En fait, l’affaire a été déclenchée par les services du domaine privé de l’Etat, pour faire valoir les droits de l’Etat marocain sur le terrain objet du titre foncier n° 602/G. À l’origine, ce terrain appartenait à deux propriétaires, dont un baron de la drogue qui fut jugé par contumace en 1996 pour trafic international de drogue avec confiscation de ses biens aux profits de l’Etat.

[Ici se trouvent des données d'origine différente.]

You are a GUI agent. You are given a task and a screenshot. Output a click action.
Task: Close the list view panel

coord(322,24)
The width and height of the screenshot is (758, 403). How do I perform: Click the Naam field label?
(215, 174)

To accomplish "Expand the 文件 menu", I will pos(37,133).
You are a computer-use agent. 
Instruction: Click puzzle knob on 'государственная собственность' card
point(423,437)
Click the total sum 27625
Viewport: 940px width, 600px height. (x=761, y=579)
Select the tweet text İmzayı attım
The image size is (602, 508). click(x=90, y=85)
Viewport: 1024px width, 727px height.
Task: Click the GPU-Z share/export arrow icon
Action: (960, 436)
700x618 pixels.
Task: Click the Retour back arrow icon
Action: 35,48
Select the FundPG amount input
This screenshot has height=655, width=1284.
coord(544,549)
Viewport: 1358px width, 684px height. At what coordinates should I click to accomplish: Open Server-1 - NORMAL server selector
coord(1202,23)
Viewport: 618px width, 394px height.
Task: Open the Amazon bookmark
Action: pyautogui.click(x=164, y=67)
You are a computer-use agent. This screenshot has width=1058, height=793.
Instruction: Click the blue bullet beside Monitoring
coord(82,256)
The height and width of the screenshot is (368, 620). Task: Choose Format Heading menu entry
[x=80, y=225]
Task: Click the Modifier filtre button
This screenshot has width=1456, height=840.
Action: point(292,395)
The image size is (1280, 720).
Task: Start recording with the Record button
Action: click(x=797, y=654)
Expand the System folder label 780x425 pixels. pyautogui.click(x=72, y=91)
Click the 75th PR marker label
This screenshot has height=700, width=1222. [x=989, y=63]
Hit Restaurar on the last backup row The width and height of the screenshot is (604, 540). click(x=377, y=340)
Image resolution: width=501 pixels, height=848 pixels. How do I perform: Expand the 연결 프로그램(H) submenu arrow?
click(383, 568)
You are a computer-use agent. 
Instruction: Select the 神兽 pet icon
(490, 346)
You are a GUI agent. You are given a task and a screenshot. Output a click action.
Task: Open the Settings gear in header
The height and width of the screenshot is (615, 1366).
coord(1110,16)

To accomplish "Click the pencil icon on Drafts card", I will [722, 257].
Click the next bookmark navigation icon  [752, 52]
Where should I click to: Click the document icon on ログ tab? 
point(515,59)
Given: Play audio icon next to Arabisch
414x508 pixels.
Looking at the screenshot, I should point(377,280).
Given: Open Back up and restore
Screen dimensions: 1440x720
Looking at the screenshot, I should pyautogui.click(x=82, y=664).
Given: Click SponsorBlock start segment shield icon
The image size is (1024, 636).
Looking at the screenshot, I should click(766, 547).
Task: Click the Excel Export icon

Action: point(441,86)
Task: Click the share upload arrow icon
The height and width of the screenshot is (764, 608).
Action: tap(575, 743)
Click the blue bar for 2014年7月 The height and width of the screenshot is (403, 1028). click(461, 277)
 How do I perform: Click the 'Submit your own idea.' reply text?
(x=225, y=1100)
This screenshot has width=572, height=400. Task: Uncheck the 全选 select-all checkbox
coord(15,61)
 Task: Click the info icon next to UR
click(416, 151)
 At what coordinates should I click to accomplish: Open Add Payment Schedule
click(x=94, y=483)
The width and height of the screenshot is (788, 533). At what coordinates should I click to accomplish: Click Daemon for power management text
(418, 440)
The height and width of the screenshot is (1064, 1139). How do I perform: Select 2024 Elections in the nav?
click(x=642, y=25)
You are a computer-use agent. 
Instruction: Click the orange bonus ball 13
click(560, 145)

Aujourd’hui, c’est Miloud Châabi, grand promoteur national, qui est propriétaire de ce terrain dont la valeur réelle a été estimée à 2.000 DH le mètre carré. Le promoteur en question soutient qu’il détient un certificat délivré par la conservation foncière, à l’époque de l’acquisition, attestant que le titre foncier 602/G était libre de toute charge et de toute mesure judiciaire, et surtout qui ne mentionnait nullement le jugement de confiscation. Suite à l’obtention de cette attestation, le promoteur a procédé à l’acte d’acquisition et le terrain a été immatriculé en 2004 à la conservation de Tanger-ville. D’ailleurs, M. Châabi considère qu’il n’est pas concerné par le problème de ce terrain. (voir encadré) Comment un acte entaché de nullité avait-il pu échapper à la vigilance des services de la conservation foncière pour être enregistré sans aucune difficulté ? En fait, ce n’est pas le seul problème à la conservation foncière de Tanger-ville, car cela fait longtemps que rien ne va plus entre les professionnels du foncier et l’administration de l’Agence nationale de la conservation foncière et du cadastre.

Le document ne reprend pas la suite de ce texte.